>> start Dataset rows
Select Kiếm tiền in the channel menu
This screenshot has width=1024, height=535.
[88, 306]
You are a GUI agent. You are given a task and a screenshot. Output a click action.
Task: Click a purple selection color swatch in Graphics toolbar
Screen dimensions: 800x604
>> end Dataset rows
>> start Dataset rows
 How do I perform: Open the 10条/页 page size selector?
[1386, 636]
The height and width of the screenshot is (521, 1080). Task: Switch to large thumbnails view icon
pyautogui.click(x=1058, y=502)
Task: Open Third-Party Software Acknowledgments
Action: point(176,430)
>> end Dataset rows
>> start Dataset rows
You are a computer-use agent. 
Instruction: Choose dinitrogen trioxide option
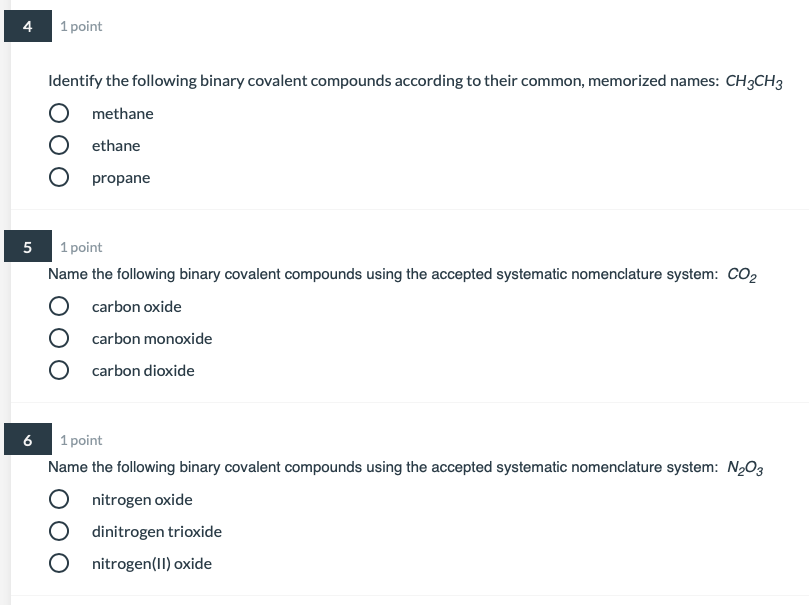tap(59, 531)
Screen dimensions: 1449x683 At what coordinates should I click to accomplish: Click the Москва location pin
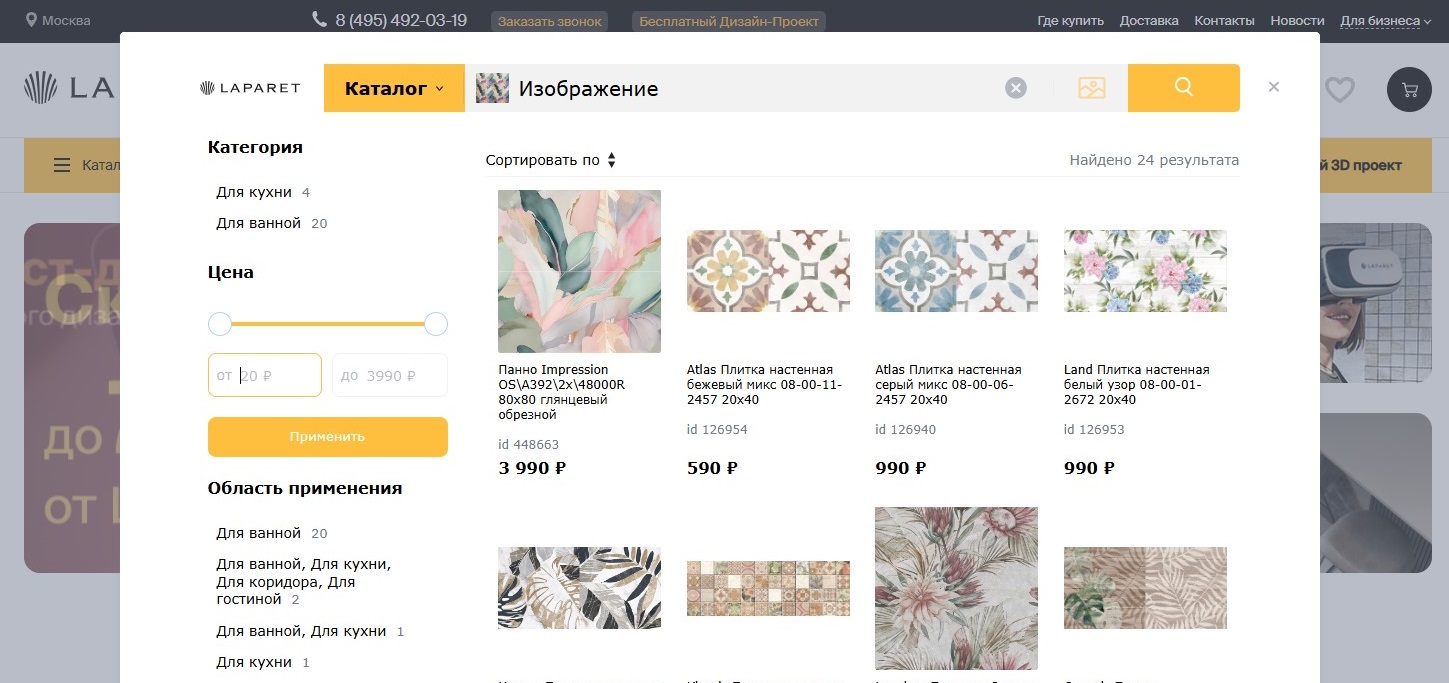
>> end Dataset rows
Please repeat the data from the line with "Select Kiếm tiền in the channel menu" to the line with "Screen dimensions: 800x604", changing "purple" to "green" and keeping everything else unchanged.

Task response:
Select Kiếm tiền in the channel menu
This screenshot has width=1024, height=535.
[88, 306]
You are a GUI agent. You are given a task and a screenshot. Output a click action.
Task: Click a green selection color swatch in Graphics toolbar
Screen dimensions: 800x604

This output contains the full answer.